◆ **Record extracts**:
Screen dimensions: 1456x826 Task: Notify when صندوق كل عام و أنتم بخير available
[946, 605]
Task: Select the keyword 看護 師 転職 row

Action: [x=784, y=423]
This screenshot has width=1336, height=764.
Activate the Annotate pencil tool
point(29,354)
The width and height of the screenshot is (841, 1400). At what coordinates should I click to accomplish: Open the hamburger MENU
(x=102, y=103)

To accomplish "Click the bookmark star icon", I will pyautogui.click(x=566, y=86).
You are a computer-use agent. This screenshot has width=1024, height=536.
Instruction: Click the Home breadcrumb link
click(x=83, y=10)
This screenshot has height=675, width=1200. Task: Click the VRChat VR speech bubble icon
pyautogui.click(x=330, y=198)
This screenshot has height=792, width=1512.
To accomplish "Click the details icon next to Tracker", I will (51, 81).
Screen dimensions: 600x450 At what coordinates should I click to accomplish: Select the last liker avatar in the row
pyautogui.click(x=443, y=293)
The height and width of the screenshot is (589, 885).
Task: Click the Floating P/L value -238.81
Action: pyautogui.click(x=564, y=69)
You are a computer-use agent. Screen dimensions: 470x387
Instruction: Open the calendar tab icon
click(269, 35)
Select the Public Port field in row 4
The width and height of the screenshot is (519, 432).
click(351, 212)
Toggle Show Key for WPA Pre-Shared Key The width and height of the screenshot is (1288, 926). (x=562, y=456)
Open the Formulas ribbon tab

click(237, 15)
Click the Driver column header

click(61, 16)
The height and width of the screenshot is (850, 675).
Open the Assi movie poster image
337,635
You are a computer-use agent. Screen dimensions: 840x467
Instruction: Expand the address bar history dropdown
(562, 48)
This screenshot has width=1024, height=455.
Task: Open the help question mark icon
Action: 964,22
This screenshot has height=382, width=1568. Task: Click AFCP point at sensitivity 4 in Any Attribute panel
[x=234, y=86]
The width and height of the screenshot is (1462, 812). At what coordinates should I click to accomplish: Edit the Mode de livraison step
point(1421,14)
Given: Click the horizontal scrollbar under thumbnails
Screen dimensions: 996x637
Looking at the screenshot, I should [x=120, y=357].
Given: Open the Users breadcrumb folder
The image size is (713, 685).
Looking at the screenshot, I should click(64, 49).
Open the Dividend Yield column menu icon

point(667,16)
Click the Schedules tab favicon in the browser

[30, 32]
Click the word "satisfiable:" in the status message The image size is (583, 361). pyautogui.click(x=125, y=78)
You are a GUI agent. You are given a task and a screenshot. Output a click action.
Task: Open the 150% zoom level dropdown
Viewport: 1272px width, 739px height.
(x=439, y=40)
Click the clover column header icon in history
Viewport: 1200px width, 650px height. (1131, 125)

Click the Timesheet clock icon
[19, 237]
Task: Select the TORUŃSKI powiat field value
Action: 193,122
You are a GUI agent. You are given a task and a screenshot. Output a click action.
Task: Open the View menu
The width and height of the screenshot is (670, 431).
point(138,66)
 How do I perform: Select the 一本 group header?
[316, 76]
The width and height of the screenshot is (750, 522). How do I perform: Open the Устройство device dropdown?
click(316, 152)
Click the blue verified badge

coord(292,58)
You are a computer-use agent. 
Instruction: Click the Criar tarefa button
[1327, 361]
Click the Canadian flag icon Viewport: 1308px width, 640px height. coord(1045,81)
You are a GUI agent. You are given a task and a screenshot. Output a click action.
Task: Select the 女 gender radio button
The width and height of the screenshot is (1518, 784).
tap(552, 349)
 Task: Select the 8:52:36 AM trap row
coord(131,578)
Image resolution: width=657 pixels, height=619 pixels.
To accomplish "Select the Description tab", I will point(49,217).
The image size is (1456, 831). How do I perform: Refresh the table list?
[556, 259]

◆ **Problem to work on**: Nothing but the lines from the one holding "Task: Select the 女 gender radio button" through the last line of the data may be output, and each must match exactly.

◆ **Task output**:
Task: Select the 女 gender radio button
The width and height of the screenshot is (1518, 784).
tap(552, 349)
 Task: Select the 8:52:36 AM trap row
coord(131,578)
Image resolution: width=657 pixels, height=619 pixels.
To accomplish "Select the Description tab", I will point(49,217).
The image size is (1456, 831). How do I perform: Refresh the table list?
[556, 259]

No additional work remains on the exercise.